**Exercise instructions**
1. In the figure captions on TcDyP, how was the pyridine hemochrome assay result obtained? Answer in one to three sentences.
2. Echo the stretch of the figure captions on TcDyP from "Reactions of wt-TcDyP" through "pH was 3.0." word for word.

**Text for analysis**
::::
Biochemical characterization of TcDyP. A, SDS-PAGE of wt- and mutant TcDyP. B, UV-visible spectra of wt-TcDyP in apo (dotted line) and holo (solid line) forms. C, pyridine hemochrome assay of TcDyP calculated by the absorbance difference between the reduced (solid line) and oxidized (dotted line) spectra using Δϵ = 20.7 mm⁻¹ cm⁻¹. D, rate pH profiles of wt-TcDyP with ABTS (solid line), HQ (dash line), and guaiacol (dotted line). E, profiles of optimal assay temperature (solid line) and enzyme stability (dotted line).

FIGURE 3.

Profiles of enzyme activities. A, the wt-TcDyP with various substrates. B, activities of wt and mutant enzymes with ABTS (solid bar), HQ (line patterned bar), and guaiacol (cross-patterned bar).

FIGURE 4.

Degradation of lignin dimers by wt-TcDyP. A, structures of lignin model compounds and degradation HPLC profiles of 1 monitored at 254 nm. B, ESI-MS of the HPLC peak at 17.5 (left) and 20.8 (right) min. C, proposed pathway for the formation of degradation products.

FIGURE 5.

Degradation of MMA by wt-TcDyP. A, oxidative decarboxylation of MMA 3 to anisaldehyde 4. B, HPLC profiles monitored at 254 nm.

FIGURE 6.

Reactions of wt-TcDyP with H₂O₂. A, spectral transition of 5 μm enzyme and 5 μm H₂O₂ at pH 7.8 (left) and 3.0 (right) recorded in 2.0 s. The blue, green, and red lines represent TcDyP-0, TcDyP-I, and decay product, respectively. Arrows indicate changes of absorbance over time. B, typical time trace at 406 nm (left) and dependence of k_obs (406 nm) versus [H₂O₂] (right) for TcDyP-I formation at pH 7.8. C, typical time trace at 416 nm (left) and dependence of k_obs (416 nm) versus [H₂O₂] (right) for decay of TcDyP-I at pH 7.8. D, same as B except that the pH was 3.0.

FIGURE 7.
::::
**Source material**
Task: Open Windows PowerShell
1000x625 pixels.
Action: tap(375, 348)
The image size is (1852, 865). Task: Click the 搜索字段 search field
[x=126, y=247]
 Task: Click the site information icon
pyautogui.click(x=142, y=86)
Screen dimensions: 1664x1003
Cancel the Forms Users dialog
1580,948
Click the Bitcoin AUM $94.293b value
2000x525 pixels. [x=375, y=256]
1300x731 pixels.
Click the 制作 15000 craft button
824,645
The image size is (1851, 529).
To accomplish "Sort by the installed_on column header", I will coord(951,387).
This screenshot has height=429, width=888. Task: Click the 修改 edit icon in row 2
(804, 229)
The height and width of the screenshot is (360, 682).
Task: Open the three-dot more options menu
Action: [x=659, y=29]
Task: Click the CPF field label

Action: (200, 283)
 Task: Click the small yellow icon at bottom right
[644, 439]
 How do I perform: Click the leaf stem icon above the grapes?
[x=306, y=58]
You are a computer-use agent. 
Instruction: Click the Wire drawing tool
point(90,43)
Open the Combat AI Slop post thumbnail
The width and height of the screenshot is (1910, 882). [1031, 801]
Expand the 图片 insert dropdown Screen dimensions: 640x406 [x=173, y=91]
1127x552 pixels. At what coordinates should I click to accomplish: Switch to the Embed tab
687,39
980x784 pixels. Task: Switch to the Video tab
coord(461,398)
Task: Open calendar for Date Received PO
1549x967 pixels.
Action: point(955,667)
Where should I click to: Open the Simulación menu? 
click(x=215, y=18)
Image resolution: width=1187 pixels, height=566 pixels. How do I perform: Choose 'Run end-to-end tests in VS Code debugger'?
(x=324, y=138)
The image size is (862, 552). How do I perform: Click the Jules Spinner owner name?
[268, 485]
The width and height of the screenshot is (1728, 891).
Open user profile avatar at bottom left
::::
**Answers for the tasks**
1. It was calculated from the absorbance difference between the reduced spectrum (solid line) and the oxidized spectrum (dotted line). The calculation used Δϵ = 20.7 mm⁻¹ cm⁻¹.

2.
Reactions of wt-TcDyP with H₂O₂. A, spectral transition of 5 μm enzyme and 5 μm H₂O₂ at pH 7.8 (left) and 3.0 (right) recorded in 2.0 s. The blue, green, and red lines represent TcDyP-0, TcDyP-I, and decay product, respectively. Arrows indicate changes of absorbance over time. B, typical time trace at 406 nm (left) and dependence of k_obs (406 nm) versus [H₂O₂] (right) for TcDyP-I formation at pH 7.8. C, typical time trace at 416 nm (left) and dependence of k_obs (416 nm) versus [H₂O₂] (right) for decay of TcDyP-I at pH 7.8. D, same as B except that the pH was 3.0.